Yes, I cut the leading 7 since it has a different number in this place for
lucid/precis and also cut the CVE by mistake.

> I didn't understand that sentence. Did you mean "And all should be
> affected by this bug...

And as I already said. I did get the version dependency out. So here is the patch file without whitespace garbage for lucid.

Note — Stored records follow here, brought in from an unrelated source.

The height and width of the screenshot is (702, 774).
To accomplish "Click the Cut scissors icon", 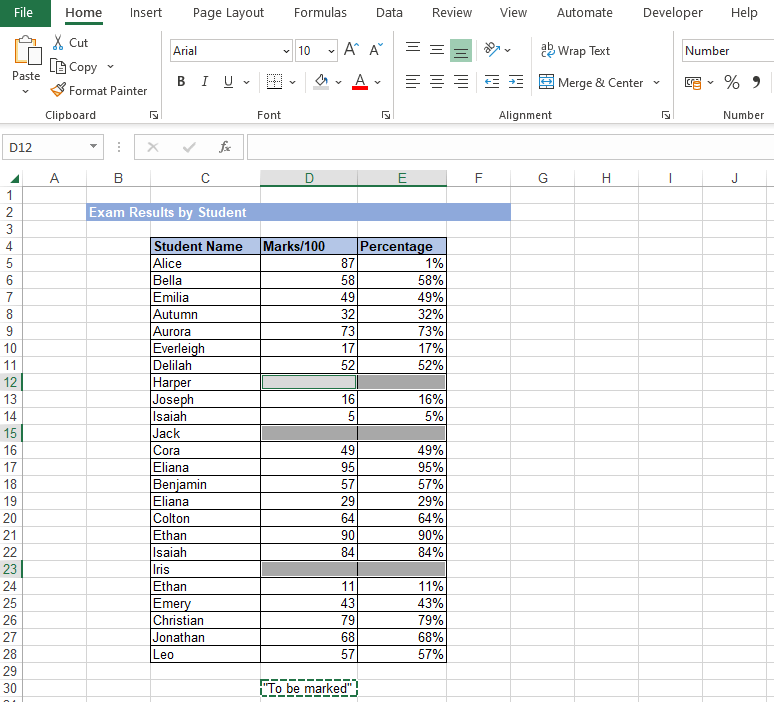I will (x=58, y=43).
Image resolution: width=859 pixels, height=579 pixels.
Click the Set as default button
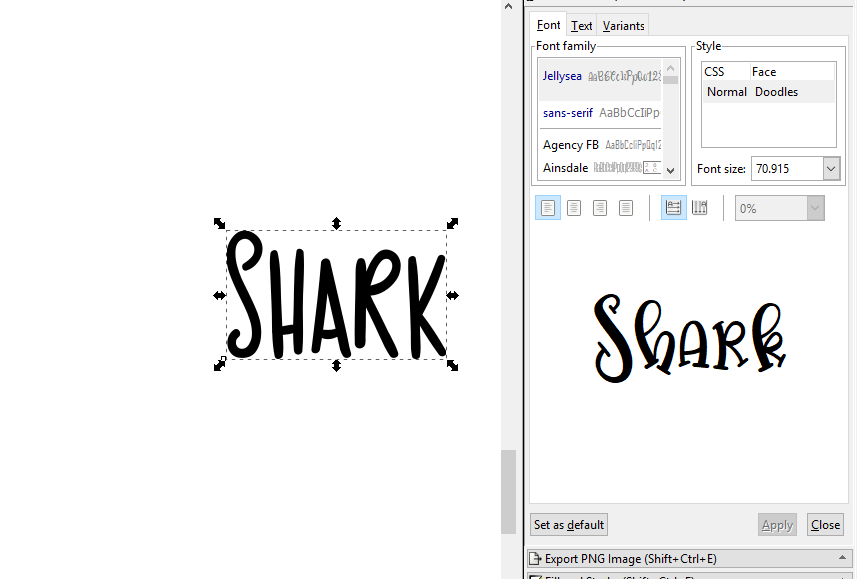569,525
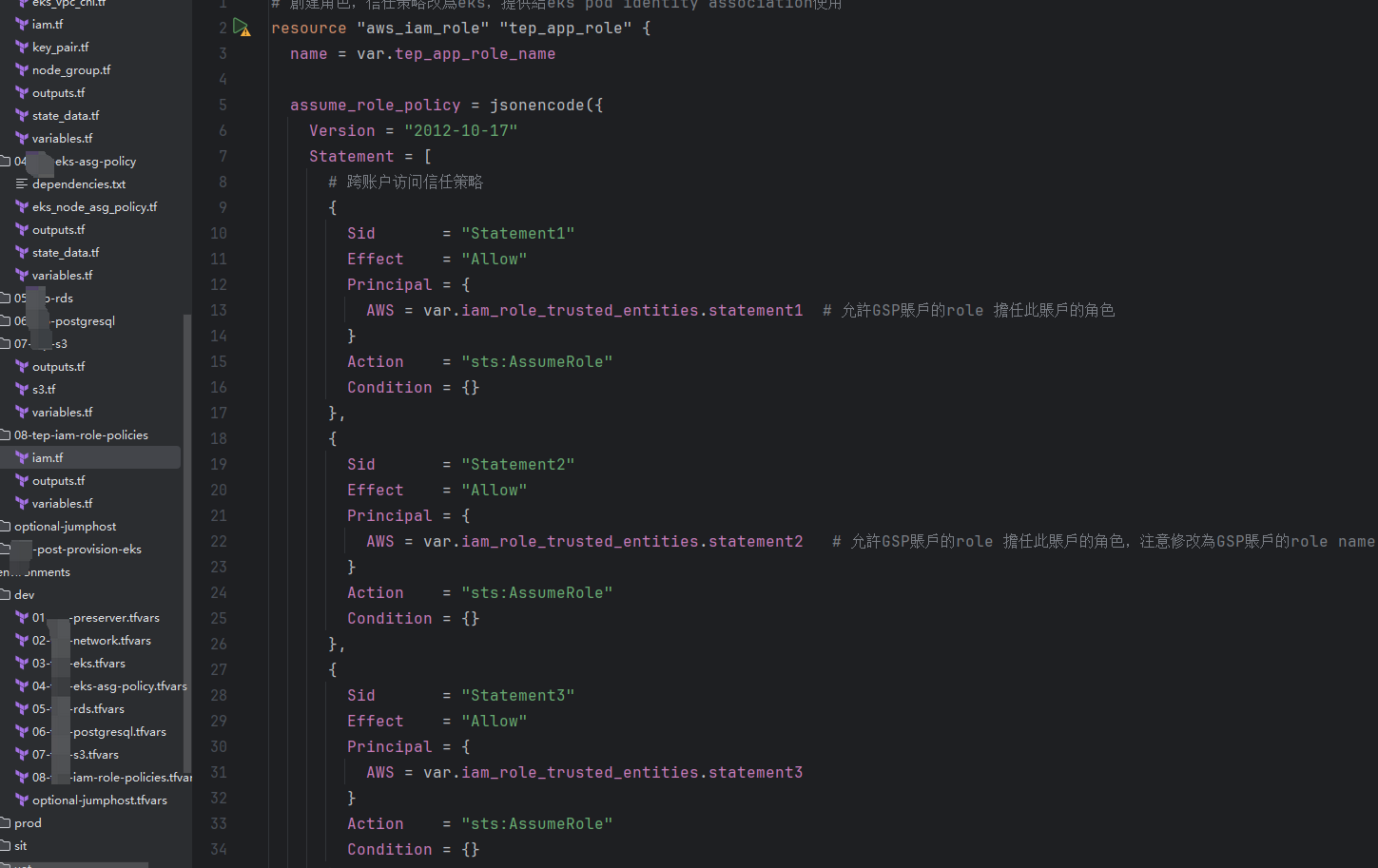Click the text file icon of dependencies.txt
The height and width of the screenshot is (868, 1378).
click(x=21, y=183)
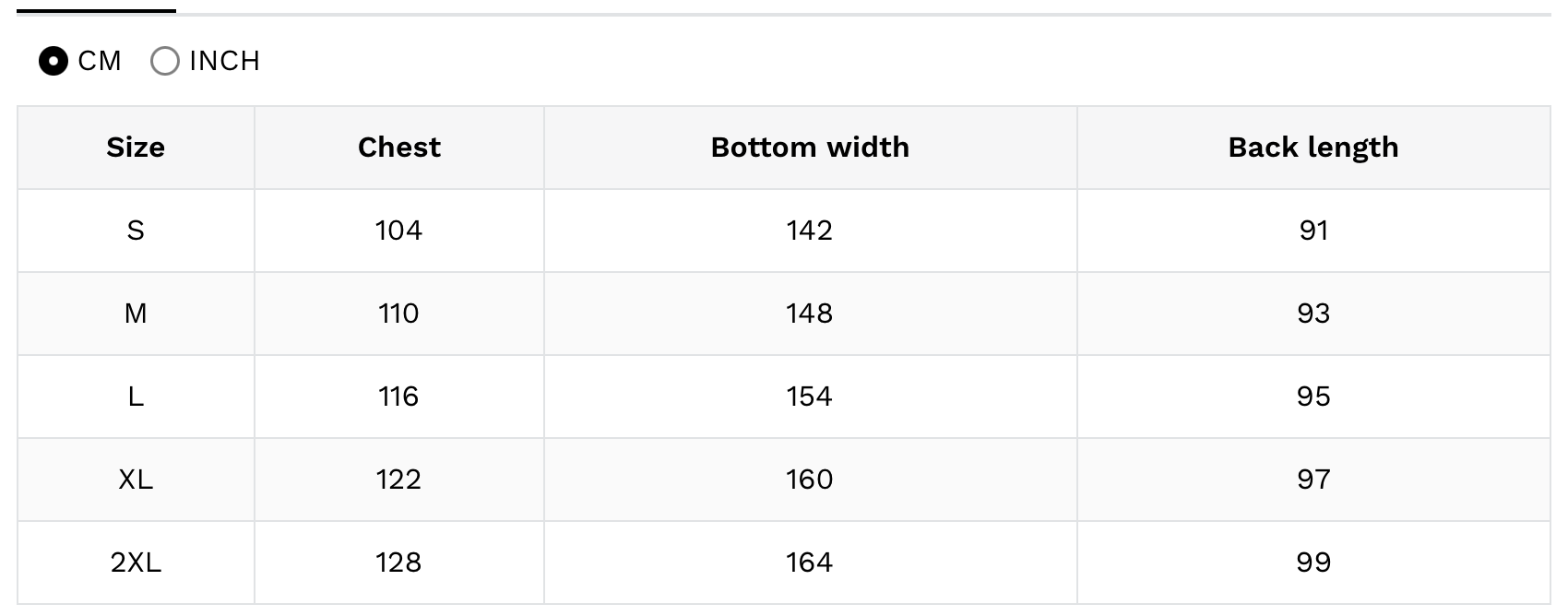Select the CM unit radio button
The image size is (1568, 616).
53,62
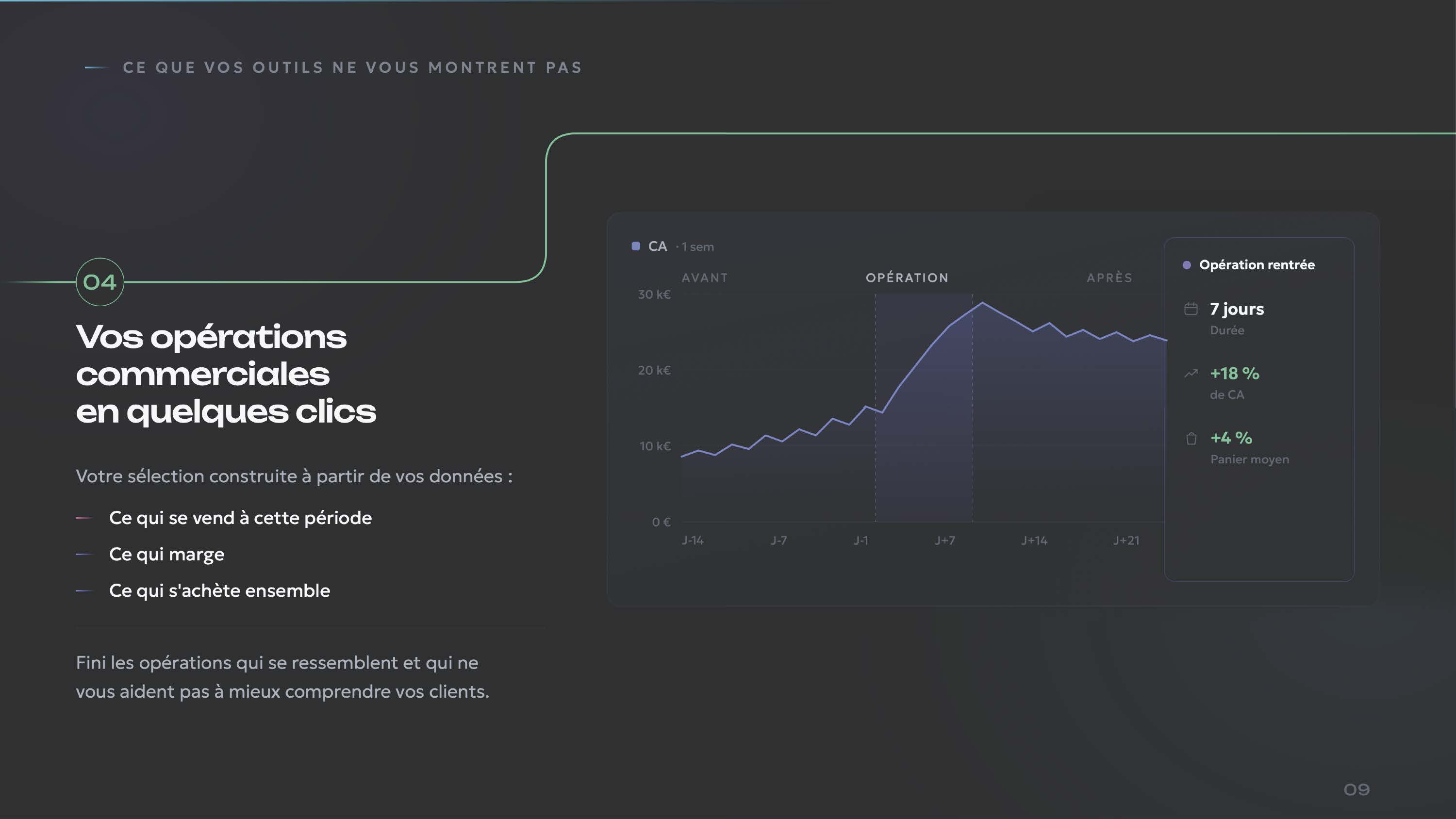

Just installed xymon on ubuntu server .... used the apt-get install to get the latest, so I'm at 4.3.0-0.beta2. I have the exact problem as titusx described. The history works if I manually edit the URL. I see the patch, but my question is what do I do with it...how do I apply it to my system? Thanks.

Dear Mr. Brun,

on Friday, 4. April 2014, 18:07:05 you wrote:
> Just installed xymon on ubuntu server .... used the apt-get install to
> get the latest, so I'm at 4.3.0-0.beta2. I have the exact problem as
> titusx described. The history works if I manually edit the URL. I
> see the patch, but my question is what do I do with it...how do I apply
> it to my system? Thanks.

The patches discussed here have not been taken into the offical ubuntu
repositories yet. The bug is now in for more than a year and destroys some
important features of the xymon webfrontend.

The Bug is fixed in the xymon packages of Ubuntu 13.4 (raring) and later, by
modifying much more code than the patches showed here. But this packages also
are containing modifications not suitable for a bugfix version of packages and
are requiring lots of modifications when upgrading in a complex xymon
environment.

The most importent changes are taking:
/etc/hobbit to /etc/xymon
/etc/hobbit/hobbitlauch.d to /etc/launch.d
/etc/hobbit/bb-hosts to /etc/xymon/hosts
/usr/lib/hobbit to /usr/lib/xymon
/var/lib/hobbit to /var/lib/xymon

All Config-Variables in hobbitserver.cfg and hobbit-client.cfg formerly
containing the word HOBBIT are changed to XYMON. There might be some more
changing, since I had a look at this new packages, but I'm still using only
the old ones.

If you are installing a new xymon server this packages or even the ubuntu
versions using it might be a good choice. Starting with one of these newer
packages might prevent you from changing all the stuff mentioned above.

But I think it should be clear to everyone what this means to existing
installations.

How to use the patches:

The Patches from #29 an #30 are applied to the packages for precise and lucid
by copying them into the debian/patches of the source code and appending them
to debian/patches/serial.

The Packages resulting from this, including the source-code can be found in my
ppa:

https://launchpad.net/~lk-x/+archive/ppa

Hope this was helpful.

Kind regards,
 Lars

--
Achtung: Seit 28. August 2013 neue Rufnummern!

man-da.de GmbH, AS8365 Phone: +49 6151 16-71027
Mornewegstraße 30 Fax: +49 6151 16-71198
D-64293 Darmstadt e-mail: <email address hidden>
Geschäftsführer Marcus Stögbauer AG Darmstadt, HRB 94 84

Marking as "fix released" since this has been fixed since the upload of 4.3.7-1 to Ubuntu and is not present in more recent Ubuntu releases (including 14.04 LTS).

I don't seem to have the permission to mark single releases as affected. So someone with those permissions should probably do that. I was just able to set according tags.